2010
05.17

I admit it. All I really ever wanted to do was play records for people, and say “Listen, isn’t this great?”

Am pretty sure that there’s at least one scene in Diner and High Fidelity that has a character doing just that.

I’m a frustrated DJ with a total lifetime tally of 3 on-air shifts, two on WFMU’s Listener Hour (in September 2002 and 2008) and one on WUNH in Durham, NH.  I shared the latter with a friend who was music director of the station, on the weekend following a particular sad breakup. Todd rightly kept me from talking too much about it during that shift, because really, no one wants to hear a twenty-something whine about girl trouble. Especially not on the radio.

So why I didn’t DJ at college?  I had the example of WNYU’s DJs at the time to learn from, and they set the bar incredibly high for what a college radio show could be. Blazed in my memory is “Oi/Noise The Show”, a relentless combination of hardcore punk and over the top screaming by “little Timmy Sommer”; it remains some of the best radio I’ve ever heard–and I didn’t even like the songs he played.

Which was rare, because I liked most of what the station played. Some songs I still cherish–alternate universe one-hit-wonders like The Cosmopolitans’ “How to Keep Your Husband Happy”, Pulsallama’s “The Devil Lives In My Husband’s Body” and Medium Medium’s “Hungry So Angry” along with the new wave of the day–early OMD, New Order, Gang of Four. It was a great station, and I would’ve killed to be on air there.

→ Data:
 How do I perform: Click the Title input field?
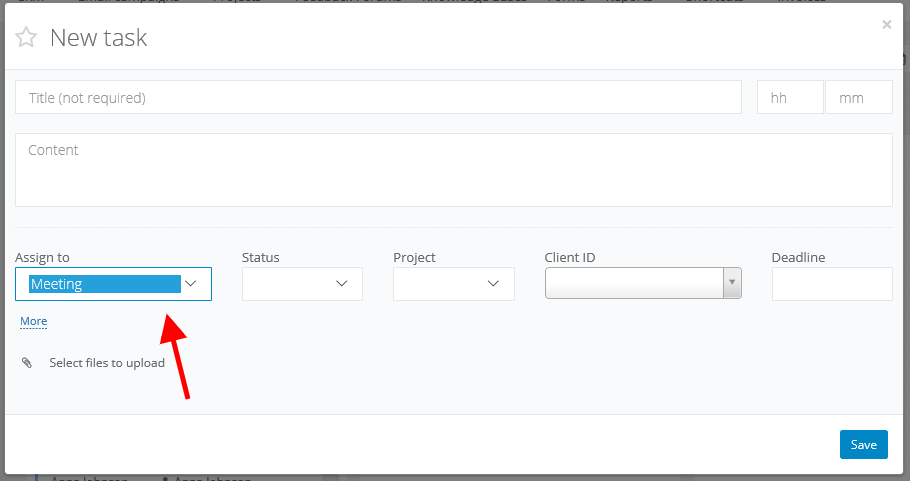(x=378, y=98)
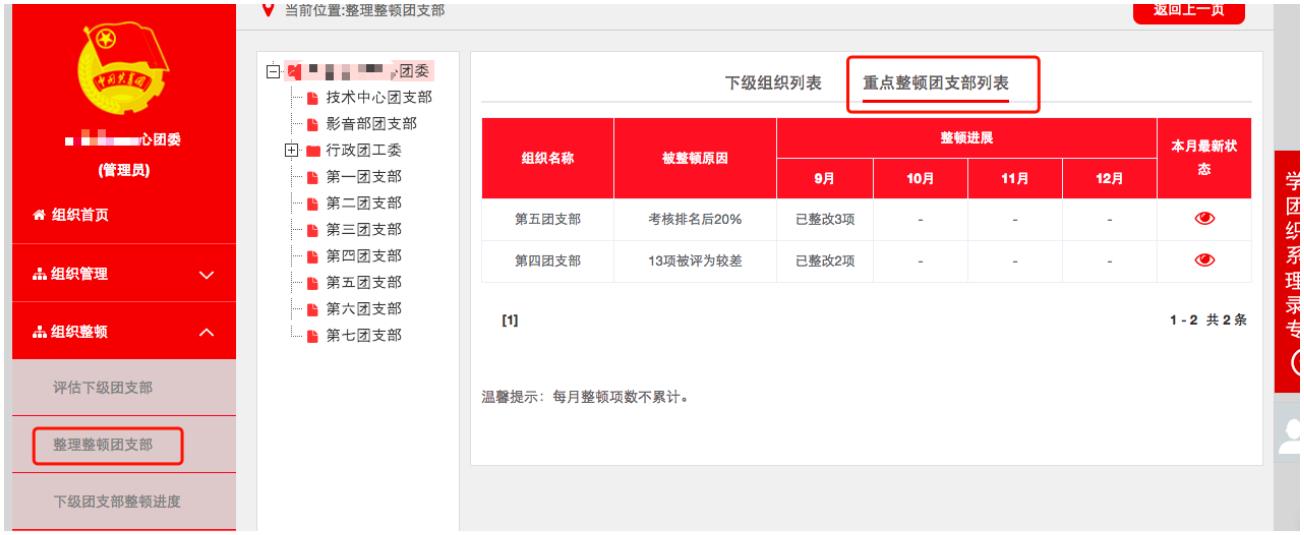
Task: Click the eye icon for 第四团支部 row
Action: 1204,261
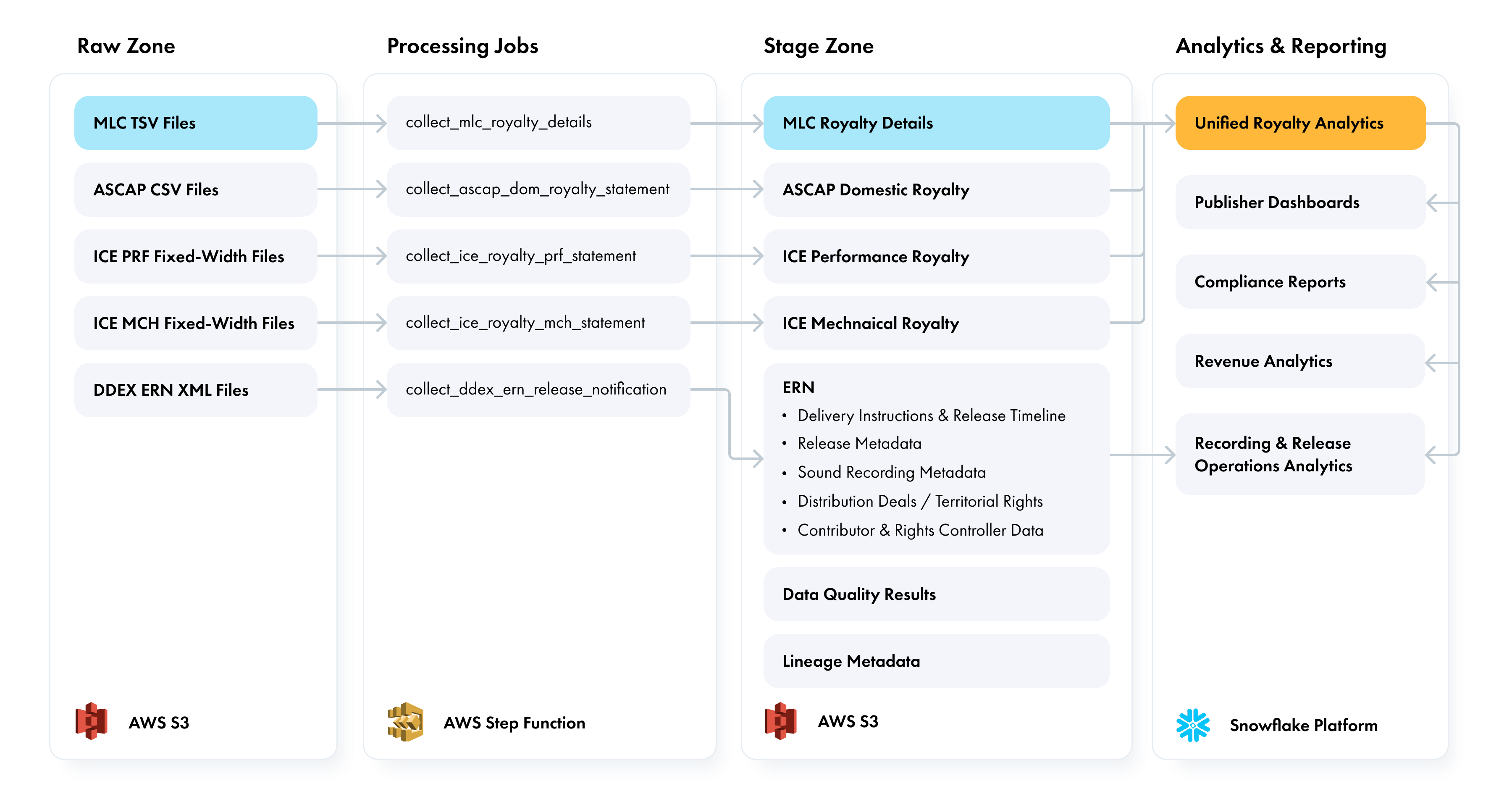Open the Compliance Reports box
The width and height of the screenshot is (1512, 794).
click(x=1300, y=282)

→ What is required: In the college radio post above, retype everything from "I admit it." down to "doing just that." word for word.

→ Expected output:
I admit it. All I really ever wanted to do was play records for people, and say “Listen, isn’t this great?”

Am pretty sure that there’s at least one scene in Diner and High Fidelity that has a character doing just that.